The following decisions have been released to the ASA website:

Instant Finance TV ad amended to remove hitting scene

The Instant Finance television advertisement features a couple packing a donkey and cart for a trip away. The couple begin to argue with the woman raising her voice and hitting the man with her handbag.

Three Complainants were concerned the advertisement showed a level of violence which would not be acceptable if the genders were reversed.

The Chair accepted the complaints to go before the Complaints Board to consider whether the Advertising Standards Code and Code for Financial Advertising had been breached. Upon receiving the complaints, the Advertiser amended all versions of the advertisement to remove the scene depicting the woman hitting the man with her handbag.

Given the Advertiser’s co-operative engagement with the process and the self-regulatory action of amending the advertisement, the Chair ruled that the matter was Settled.
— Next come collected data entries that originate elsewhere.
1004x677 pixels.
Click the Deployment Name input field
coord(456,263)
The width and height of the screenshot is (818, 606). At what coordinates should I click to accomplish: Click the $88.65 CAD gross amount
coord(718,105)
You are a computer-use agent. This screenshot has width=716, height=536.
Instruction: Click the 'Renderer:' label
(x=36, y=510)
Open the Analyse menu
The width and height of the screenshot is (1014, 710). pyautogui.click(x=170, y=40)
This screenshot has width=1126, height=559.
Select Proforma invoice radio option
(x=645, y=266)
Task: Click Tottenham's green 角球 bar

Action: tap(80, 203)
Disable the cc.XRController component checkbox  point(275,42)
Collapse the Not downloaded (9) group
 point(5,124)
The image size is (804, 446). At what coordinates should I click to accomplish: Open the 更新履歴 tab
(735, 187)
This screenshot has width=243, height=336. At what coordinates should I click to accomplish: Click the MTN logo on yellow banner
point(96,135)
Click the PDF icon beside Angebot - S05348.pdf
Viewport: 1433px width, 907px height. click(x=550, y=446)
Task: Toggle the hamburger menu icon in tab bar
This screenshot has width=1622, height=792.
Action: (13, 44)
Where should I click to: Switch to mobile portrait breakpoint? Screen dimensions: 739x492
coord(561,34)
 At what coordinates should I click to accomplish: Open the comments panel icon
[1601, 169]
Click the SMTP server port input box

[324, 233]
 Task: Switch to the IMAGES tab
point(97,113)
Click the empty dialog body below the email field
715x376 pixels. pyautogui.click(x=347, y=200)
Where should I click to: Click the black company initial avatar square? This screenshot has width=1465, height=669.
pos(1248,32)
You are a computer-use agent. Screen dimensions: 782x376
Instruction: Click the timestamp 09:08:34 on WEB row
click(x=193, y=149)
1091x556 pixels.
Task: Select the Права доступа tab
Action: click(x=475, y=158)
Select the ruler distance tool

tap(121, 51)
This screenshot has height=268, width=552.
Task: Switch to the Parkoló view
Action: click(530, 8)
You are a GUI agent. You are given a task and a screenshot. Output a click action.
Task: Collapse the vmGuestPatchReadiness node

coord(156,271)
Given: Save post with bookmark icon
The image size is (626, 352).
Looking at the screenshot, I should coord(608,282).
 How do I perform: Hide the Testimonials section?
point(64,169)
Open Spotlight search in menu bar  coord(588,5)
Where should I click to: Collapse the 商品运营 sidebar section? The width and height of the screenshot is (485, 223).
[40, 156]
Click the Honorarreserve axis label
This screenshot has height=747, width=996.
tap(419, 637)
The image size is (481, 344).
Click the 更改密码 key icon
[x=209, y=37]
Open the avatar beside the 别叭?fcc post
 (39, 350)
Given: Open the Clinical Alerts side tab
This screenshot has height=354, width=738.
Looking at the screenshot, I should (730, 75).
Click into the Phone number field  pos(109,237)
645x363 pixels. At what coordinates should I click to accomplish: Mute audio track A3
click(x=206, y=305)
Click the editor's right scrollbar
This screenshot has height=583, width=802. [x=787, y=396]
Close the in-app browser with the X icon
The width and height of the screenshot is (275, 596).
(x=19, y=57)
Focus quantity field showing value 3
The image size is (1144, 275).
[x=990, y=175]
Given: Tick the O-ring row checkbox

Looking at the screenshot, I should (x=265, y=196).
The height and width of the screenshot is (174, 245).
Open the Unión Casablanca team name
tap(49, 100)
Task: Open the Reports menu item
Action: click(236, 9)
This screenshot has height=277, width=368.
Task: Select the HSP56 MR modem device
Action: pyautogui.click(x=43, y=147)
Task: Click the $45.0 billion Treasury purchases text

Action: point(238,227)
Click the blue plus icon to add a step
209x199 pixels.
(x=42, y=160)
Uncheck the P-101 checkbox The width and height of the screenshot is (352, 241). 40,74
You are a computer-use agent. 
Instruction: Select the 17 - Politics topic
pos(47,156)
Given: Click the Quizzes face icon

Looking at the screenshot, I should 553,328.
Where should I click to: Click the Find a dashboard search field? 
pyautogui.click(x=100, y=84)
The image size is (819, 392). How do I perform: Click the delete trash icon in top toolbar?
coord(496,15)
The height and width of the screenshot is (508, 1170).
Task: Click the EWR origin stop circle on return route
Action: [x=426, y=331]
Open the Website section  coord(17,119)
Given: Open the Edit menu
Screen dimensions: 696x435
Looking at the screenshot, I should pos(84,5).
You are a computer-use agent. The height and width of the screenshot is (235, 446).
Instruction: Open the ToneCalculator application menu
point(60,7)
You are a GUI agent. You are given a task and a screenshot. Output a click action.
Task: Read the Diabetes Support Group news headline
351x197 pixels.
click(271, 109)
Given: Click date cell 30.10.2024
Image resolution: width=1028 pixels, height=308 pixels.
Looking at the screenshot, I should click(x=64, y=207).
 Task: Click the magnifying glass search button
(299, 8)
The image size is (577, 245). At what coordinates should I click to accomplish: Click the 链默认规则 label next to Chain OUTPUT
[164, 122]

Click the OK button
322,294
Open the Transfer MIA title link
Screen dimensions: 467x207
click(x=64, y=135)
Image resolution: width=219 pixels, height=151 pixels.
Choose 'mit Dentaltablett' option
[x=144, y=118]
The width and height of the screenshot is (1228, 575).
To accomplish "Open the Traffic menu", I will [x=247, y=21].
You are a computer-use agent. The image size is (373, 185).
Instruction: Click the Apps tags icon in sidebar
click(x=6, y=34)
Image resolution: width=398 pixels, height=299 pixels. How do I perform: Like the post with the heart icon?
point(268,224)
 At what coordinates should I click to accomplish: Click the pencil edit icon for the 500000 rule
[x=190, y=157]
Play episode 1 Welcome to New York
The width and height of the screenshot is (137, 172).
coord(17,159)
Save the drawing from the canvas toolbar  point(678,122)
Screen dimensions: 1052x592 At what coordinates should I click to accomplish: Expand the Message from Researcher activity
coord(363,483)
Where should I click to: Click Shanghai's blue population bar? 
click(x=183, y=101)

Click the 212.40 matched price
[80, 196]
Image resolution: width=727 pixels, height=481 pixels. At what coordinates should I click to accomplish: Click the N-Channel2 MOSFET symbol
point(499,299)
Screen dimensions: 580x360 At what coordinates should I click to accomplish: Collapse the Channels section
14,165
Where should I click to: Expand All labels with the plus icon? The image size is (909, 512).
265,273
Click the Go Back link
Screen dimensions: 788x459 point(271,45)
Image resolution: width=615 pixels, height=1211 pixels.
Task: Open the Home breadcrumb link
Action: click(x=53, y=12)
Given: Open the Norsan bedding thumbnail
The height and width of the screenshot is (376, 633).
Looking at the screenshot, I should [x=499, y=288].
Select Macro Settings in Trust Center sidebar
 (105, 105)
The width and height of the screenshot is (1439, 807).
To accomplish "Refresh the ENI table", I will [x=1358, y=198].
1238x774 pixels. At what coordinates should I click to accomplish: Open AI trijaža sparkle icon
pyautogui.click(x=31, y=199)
Toyota ad depicting Lexus on racetrack did not breach Code

The Toyota New Zealand television advertisement promoting the Lexus IS depicts a winding racetrack before showing the Lexus car being driven around the road. The voiceover says “We don’t just create cars, we create goosebumps. We don’t just make an RPM, but BPM and it doesn’t just grip the road, it grips you too.” The advertisement ends with voiceover saying, “Performance which goes beyond necessary.” The text says “#BEYONDNECESSARY”. The advertisement contains a super which says “Overseas model shown.”

The Complainant was concerned the advertisement showed a car exceeding the speed limit and implied it was OK to break the law.

The Complaints Board considered the complaint, noting the advertisement was promoting the high-performance qualities of the car rather than condoning excessive speed. The Complaints Board said the advertisement could have been clearer by informing the consumer it was filmed in a controlled environment, but the majority agreed there was sufficient imagery in the advertisement to show the vehicle was being driven on a racetrack rather than a public road. In accordance with the majority, the Complaints Board ruled the complaint Not Upheld.